Connor Jones, RHP, Cardinals' No. 30
Jones seems poised to jump on the fast track to the Majors as a reliever in 2019 just as did after his eye-opening AFL turn last year. Jones, like Hicks, had worked mostly as a starter before the AFL, where he's shown dominant stuff in short bursts with an upper-90s heater and plus breaking ball. It's a dynamic pairing that could have him logging key innings out of the Cardinals' bullpen next season.
Justin Lawrence, RHP, Rockies' No. 17
Lawrence blew the save in the Fall Stars Game, but anyone watching in person or at home saw a guy with premium big league-caliber stuff and movement. Working from a low three-quarters slot, Lawrence dials up a 96-99 mph two-seamer with late, darting arm-side life that nets him both whiffs and ground balls. He pairs his heater with a hard, late-breaking slider at 82-84, and together they give the right-hander a two-pitch mix that will be a clean fit in a big league bullpen, likely sometime in '19.
Tyler Nevin, 3B/1B, Rockies' No. 11
In my first look at Nevin he enjoyed his first career two-triple game, with exit velocities of 105.8 and 101.2 mph, as part of a 3-for-4 game. What's more, he hit both triples to the opposite field. I didn't get a look at Nevin again until Nov. 3, when he was just 1-for-4 but also produced 100-plus-mph exit velocities in all four trips to the plate, including three at 104-plus. Right now, at age 21, Nevin still is more hit over power. However, it's easy to envision the 6-foot-4, 200-pounder tapping into his plus raw power during games moving forward, which also would help to offset any concerns about his long-term defensive home.

Nate Pearson, RHP, Blue Jays' No. 4 (No. 90 overall)
After leaving his 2018 debut after just 1 2/3 innings with a fractured right ulna that he suffered on a comeback line drive, Pearson was understandably rusty early in the AFL, showing little feel for repeating the arm action on his triple-digit fastball, and even less so with his secondary offerings. He turned the corner in the Fall Stars Game, when he absurdly (and legitimately) topped out at 104 mph while striking out the side, and he was brilliant in his subsequent start, tossing four perfect frames while mixing an elite heater with a plus slider and above-average curveball. Between the two outings, he showed the highest ceiling of any pitcher I saw this fall. 

Luis Robert, OF, White Sox No. 4 (No. 44 overall)

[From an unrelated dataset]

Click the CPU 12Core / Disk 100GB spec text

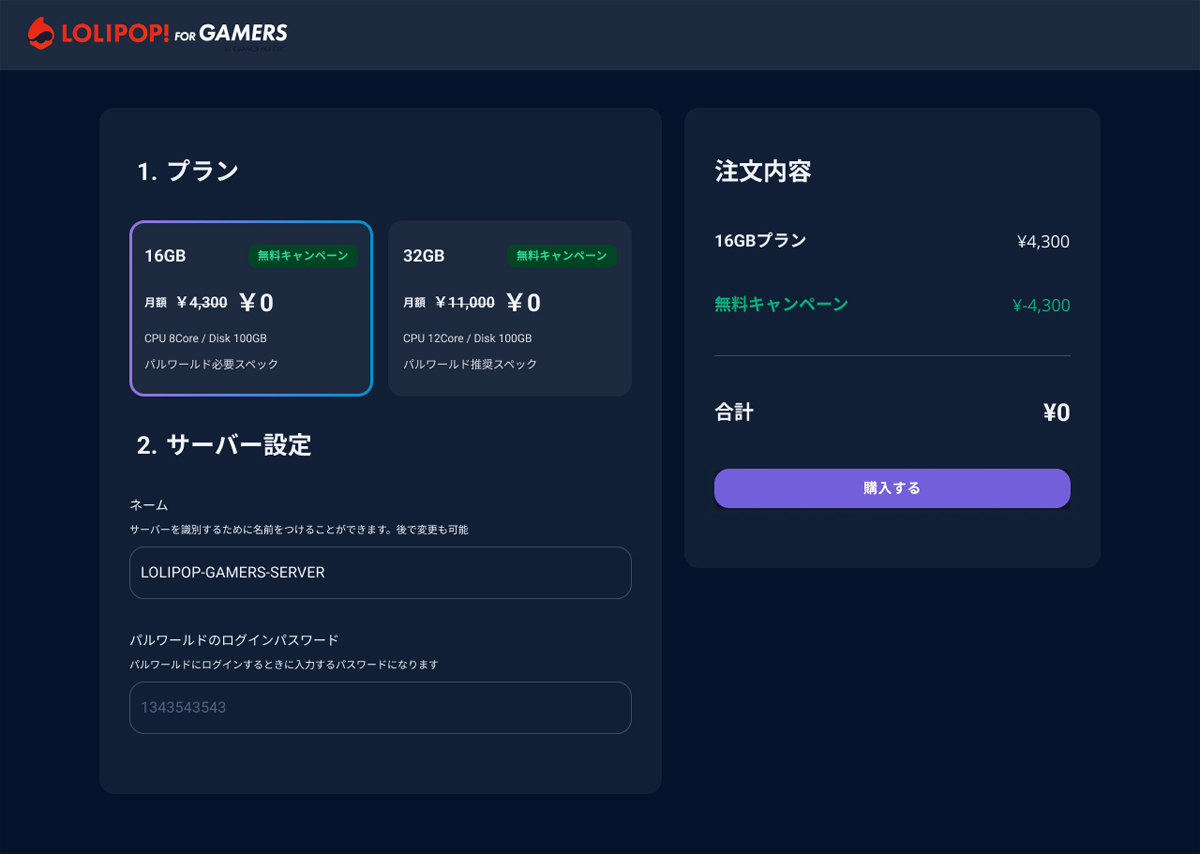pyautogui.click(x=467, y=338)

Robert still has a ways to go in terms of his approach, plate discipline and pitch recognition, but his pure tools and overall ceiling are both tantalizing. His bat speed is among the best in the Fall League, which speaks to his high average there despite a pull-heavy approach that has him hunting fastballs and consistently well out in front of most pitches, and he showed at least above-average wheels on both sides of the ball. Meanwhile, that he's started getting to his raw power during games -- like he did on Nov. 8, when he hit a ball that still hasn't landed (see below) -- is a significant development for Robert, who failed to jump the yard in 50 regular-season games but possesses enormous strength and explosiveness in his 6-foot-3, 185-pound frame.

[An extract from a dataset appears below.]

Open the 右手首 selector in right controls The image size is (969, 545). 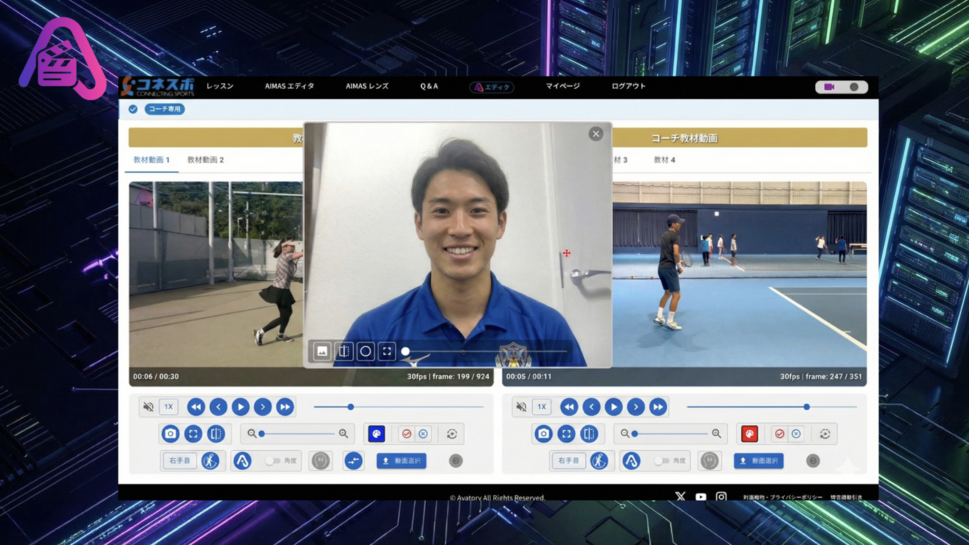[568, 461]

Cole Tucker, SS, Pirates' No. 5
Few players made a greater impression on me than Tucker, and not just because he hung around on the field after every day game, signing autographs and chatting with fans until there was no one left. He's a good dude. He's a quick-footed, plus defender at shortstop with a plus, versatile arm and great feel for crashing on balls in front of him. It's not like Tucker picks up scratch hits at the plate, either. He hits the ball hard -- he hit a triple with a 109.1 mph exit velo in one of my looks -- and does so across the entire field, especially from the left side of the plate. He's less advanced as a righty, but still puts together strong at-bats and makes solid contact. Altogether, it's the profile of an above-average regular at shortstop. 

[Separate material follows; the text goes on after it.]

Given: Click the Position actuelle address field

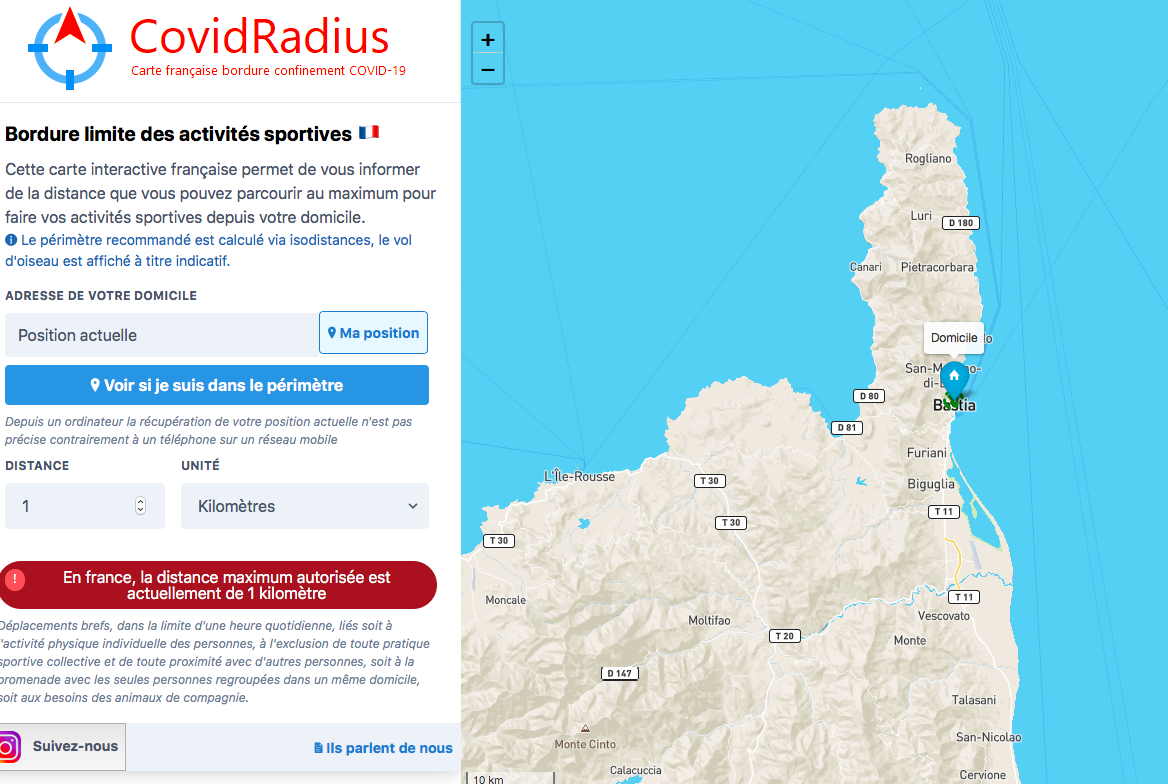Looking at the screenshot, I should (162, 335).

Daulton Varsho, C, D-backs' No. 5
Varsho takes impressively loud batting practice. He compensates for being undersized with a combination of strength and athleticism (including above-average speed) that fuels his profile as a dual-threat backstop. That he's spent most of the AFL leading off for Salt River is a testament to his advanced eye and patient approach -- qualities that also portend a potential 55-hit/55-power future.